= Jean-Olivier Arcand =

Canadian politician

Jean-Olivier Arcand (July 22, 1793 - November 14, 1875) was a land surveyor and political figure in Lower Canada. He represented Hampshire in the Legislative Assembly of Lower Canada from 1822 to 1824.

He was born in Deschambault, the son of Joseph Arcand dit Boulard and Marie-Louise Delisle, and was educated at the Séminaire de Nicolet. He served as an officer in the militia during the War of 1812. Arcand received his commission as a surveyor in 1821 and settled in Yamaska. He did not run for reelection to the assembly in 1824. In 1824, Arcand married Marguerite Pélissier, whose sister married Marie-Joseph Godefroy de Tonnancour.
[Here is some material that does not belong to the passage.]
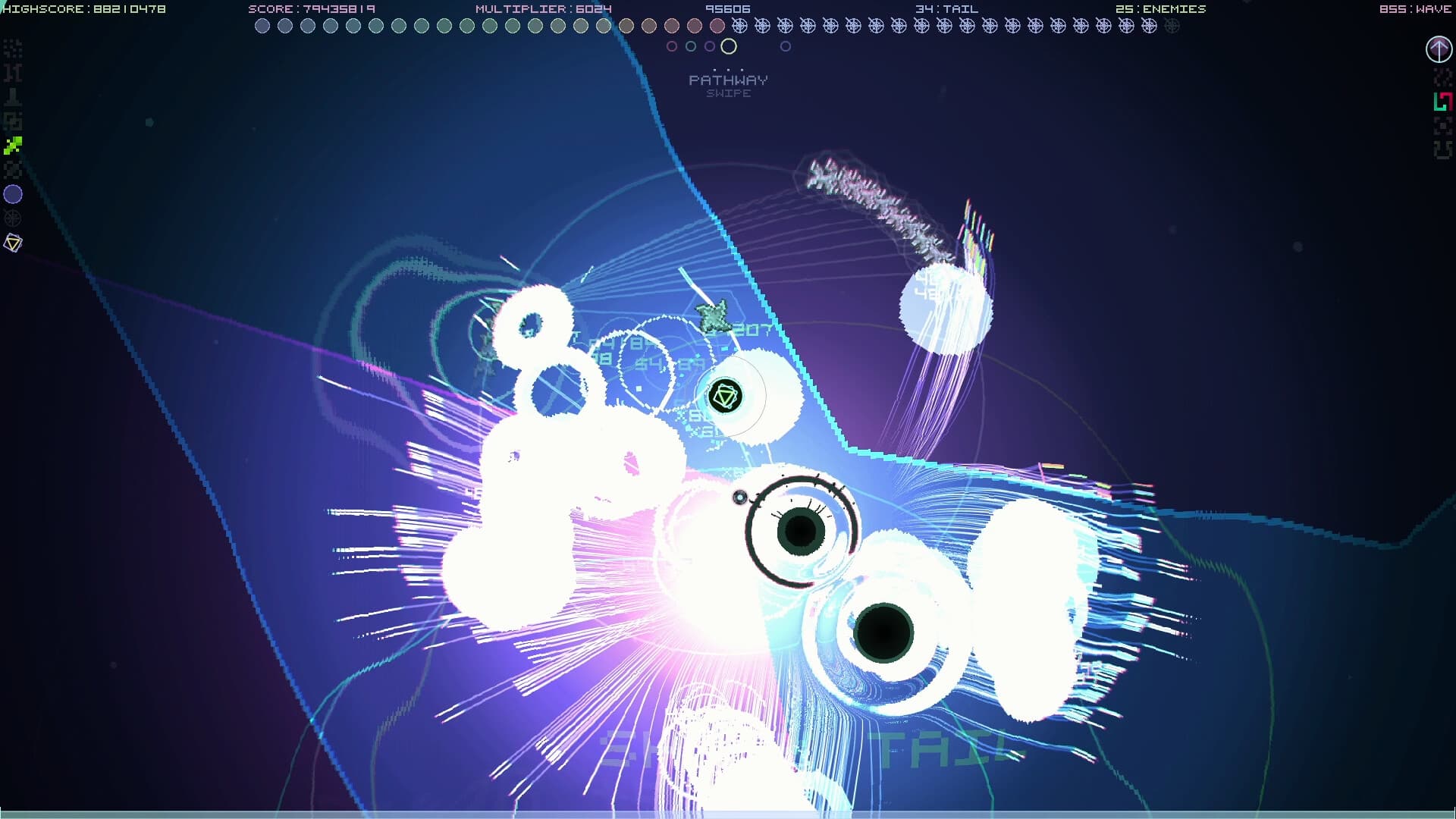The height and width of the screenshot is (819, 1456).
Task: Open the PATHWAY SWIPE label
Action: tap(728, 85)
In 1835, he became attorney for seigneur Aignan-Aimé Massue. Arcand took part in the protests held in Lower Canada from 1837 to 1838 and was imprisoned in Montreal in March 1838; he was freed under a general amnesty in July of that same year. Prior to 1837, he had been named commissioner for the trial of minor causes, but he was stripped of that position following his arrest. From 1844 to 1852, he served as registrar for Yamaska County. Arcand died in Yamaska at the age of 82.

His daughter Marie-Christine married Alexandre Bareil, dit Lajoie.